Impact of Supplemental Oxygen on Cardiovascular Physiology

Supplemental oxygen is a cornerstone intervention in modern clinical practice, widely used to correct hypoxemia in emergencies, perioperative, and critical care settings. While oxygen therapy is lifesaving, accumulating evidence indicates that excessive oxygen exposure can induce significant pathophysiological disturbances, particularly within the cardiovascular and pulmonary systems. Hyperoxia (PaO2 > 100 mm Hg) promotes the generation of reactive oxygen species (ROS), leading to oxidative stress, mitochondrial dysfunction, and activation of pro-fibrotic pathways. When combined with mechanical ventilation, these effects are further amplified through alterations in intrathoracic pressure, reduced venous return, and increased pulmonary vascular resistance, collectively imposing hemodynamic stress on the myocardium. These mechanical and biochemical perturbations converge to drive structural, functional, and electrical remodeling of the heart, including conduction abnormalities and arrhythmogenesis.

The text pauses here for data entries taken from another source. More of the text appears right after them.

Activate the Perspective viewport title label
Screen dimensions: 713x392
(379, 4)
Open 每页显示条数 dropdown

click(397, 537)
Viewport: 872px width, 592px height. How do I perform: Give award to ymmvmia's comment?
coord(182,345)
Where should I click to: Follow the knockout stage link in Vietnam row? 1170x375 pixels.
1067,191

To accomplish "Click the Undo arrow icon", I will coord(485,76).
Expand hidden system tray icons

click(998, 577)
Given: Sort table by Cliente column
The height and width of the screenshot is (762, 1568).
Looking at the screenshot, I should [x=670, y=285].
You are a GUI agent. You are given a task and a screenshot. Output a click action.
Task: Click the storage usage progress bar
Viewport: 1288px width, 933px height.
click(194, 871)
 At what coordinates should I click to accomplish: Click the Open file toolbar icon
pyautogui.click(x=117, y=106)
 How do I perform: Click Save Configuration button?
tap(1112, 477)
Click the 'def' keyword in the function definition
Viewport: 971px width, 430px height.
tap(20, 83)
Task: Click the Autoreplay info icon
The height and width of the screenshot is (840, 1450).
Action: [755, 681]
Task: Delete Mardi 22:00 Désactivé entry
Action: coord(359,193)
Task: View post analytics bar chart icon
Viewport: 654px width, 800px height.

Emerging clinical insights, particularly from critically ill and COVID-19 populations, underscore the importance of titrated oxygen strategies that balance adequate tissue oxygenation with minimization of hyperoxic injury. This review synthesizes current evidence on hyperoxia-induced oxidative stress, heart–lung interactions, and mechanisms underlying myocardial remodeling to provide a comprehensive framework for optimizing oxygen therapy.